Top of Data shown

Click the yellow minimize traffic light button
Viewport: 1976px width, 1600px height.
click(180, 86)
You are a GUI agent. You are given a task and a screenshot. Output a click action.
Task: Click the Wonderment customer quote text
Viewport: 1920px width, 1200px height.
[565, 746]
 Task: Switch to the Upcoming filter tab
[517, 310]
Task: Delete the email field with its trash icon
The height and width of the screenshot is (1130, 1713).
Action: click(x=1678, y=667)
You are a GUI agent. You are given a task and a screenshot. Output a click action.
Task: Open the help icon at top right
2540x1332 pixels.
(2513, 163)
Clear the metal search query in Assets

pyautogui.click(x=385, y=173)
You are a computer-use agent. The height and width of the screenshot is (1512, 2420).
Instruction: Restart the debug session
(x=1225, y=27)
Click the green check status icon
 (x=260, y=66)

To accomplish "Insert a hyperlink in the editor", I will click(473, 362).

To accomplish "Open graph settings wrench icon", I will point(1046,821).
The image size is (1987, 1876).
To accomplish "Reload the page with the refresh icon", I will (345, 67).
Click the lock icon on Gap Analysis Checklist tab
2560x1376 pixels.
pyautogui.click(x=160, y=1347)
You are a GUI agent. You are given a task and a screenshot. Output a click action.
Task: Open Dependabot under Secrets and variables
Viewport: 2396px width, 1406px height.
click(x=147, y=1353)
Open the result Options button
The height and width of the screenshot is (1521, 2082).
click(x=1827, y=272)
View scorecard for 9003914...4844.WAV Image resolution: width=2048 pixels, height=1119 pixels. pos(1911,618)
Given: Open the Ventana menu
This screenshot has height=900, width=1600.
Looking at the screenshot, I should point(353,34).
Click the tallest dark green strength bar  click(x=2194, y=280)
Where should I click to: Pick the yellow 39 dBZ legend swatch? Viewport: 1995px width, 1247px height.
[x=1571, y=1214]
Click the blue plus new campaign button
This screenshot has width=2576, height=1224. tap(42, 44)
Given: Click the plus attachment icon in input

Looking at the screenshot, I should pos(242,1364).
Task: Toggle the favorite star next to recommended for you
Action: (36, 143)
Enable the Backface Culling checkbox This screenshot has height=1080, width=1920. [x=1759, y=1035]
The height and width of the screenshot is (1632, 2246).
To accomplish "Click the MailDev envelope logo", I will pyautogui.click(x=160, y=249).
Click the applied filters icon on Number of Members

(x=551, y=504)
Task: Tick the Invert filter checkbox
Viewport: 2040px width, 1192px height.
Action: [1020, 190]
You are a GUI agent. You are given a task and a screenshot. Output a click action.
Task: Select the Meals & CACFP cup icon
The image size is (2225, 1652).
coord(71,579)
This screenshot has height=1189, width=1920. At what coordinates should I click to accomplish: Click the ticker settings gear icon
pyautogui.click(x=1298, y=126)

Bottom of Data shown

**Task statement**:
Everything in the listing must be written out again without any change.

**Solution for this problem**:
Click the yellow minimize traffic light button
Viewport: 1976px width, 1600px height.
click(180, 86)
You are a GUI agent. You are given a task and a screenshot. Output a click action.
Task: Click the Wonderment customer quote text
Viewport: 1920px width, 1200px height.
[565, 746]
 Task: Switch to the Upcoming filter tab
[517, 310]
Task: Delete the email field with its trash icon
The height and width of the screenshot is (1130, 1713).
Action: click(x=1678, y=667)
You are a GUI agent. You are given a task and a screenshot. Output a click action.
Task: Open the help icon at top right
2540x1332 pixels.
(2513, 163)
Clear the metal search query in Assets

pyautogui.click(x=385, y=173)
You are a computer-use agent. The height and width of the screenshot is (1512, 2420).
Instruction: Restart the debug session
(x=1225, y=27)
Click the green check status icon
 (x=260, y=66)

To accomplish "Insert a hyperlink in the editor", I will click(473, 362).

To accomplish "Open graph settings wrench icon", I will point(1046,821).
The image size is (1987, 1876).
To accomplish "Reload the page with the refresh icon", I will (345, 67).
Click the lock icon on Gap Analysis Checklist tab
2560x1376 pixels.
pyautogui.click(x=160, y=1347)
You are a GUI agent. You are given a task and a screenshot. Output a click action.
Task: Open Dependabot under Secrets and variables
Viewport: 2396px width, 1406px height.
click(x=147, y=1353)
Open the result Options button
The height and width of the screenshot is (1521, 2082).
click(x=1827, y=272)
View scorecard for 9003914...4844.WAV Image resolution: width=2048 pixels, height=1119 pixels. pos(1911,618)
Given: Open the Ventana menu
This screenshot has height=900, width=1600.
Looking at the screenshot, I should point(353,34).
Click the tallest dark green strength bar  click(x=2194, y=280)
Where should I click to: Pick the yellow 39 dBZ legend swatch? Viewport: 1995px width, 1247px height.
[x=1571, y=1214]
Click the blue plus new campaign button
This screenshot has width=2576, height=1224. tap(42, 44)
Given: Click the plus attachment icon in input

Looking at the screenshot, I should pos(242,1364).
Task: Toggle the favorite star next to recommended for you
Action: (36, 143)
Enable the Backface Culling checkbox This screenshot has height=1080, width=1920. [x=1759, y=1035]
The height and width of the screenshot is (1632, 2246).
To accomplish "Click the MailDev envelope logo", I will pyautogui.click(x=160, y=249).
Click the applied filters icon on Number of Members

(x=551, y=504)
Task: Tick the Invert filter checkbox
Viewport: 2040px width, 1192px height.
Action: [1020, 190]
You are a GUI agent. You are given a task and a screenshot. Output a click action.
Task: Select the Meals & CACFP cup icon
The image size is (2225, 1652).
coord(71,579)
This screenshot has height=1189, width=1920. At what coordinates should I click to accomplish: Click the ticker settings gear icon
pyautogui.click(x=1298, y=126)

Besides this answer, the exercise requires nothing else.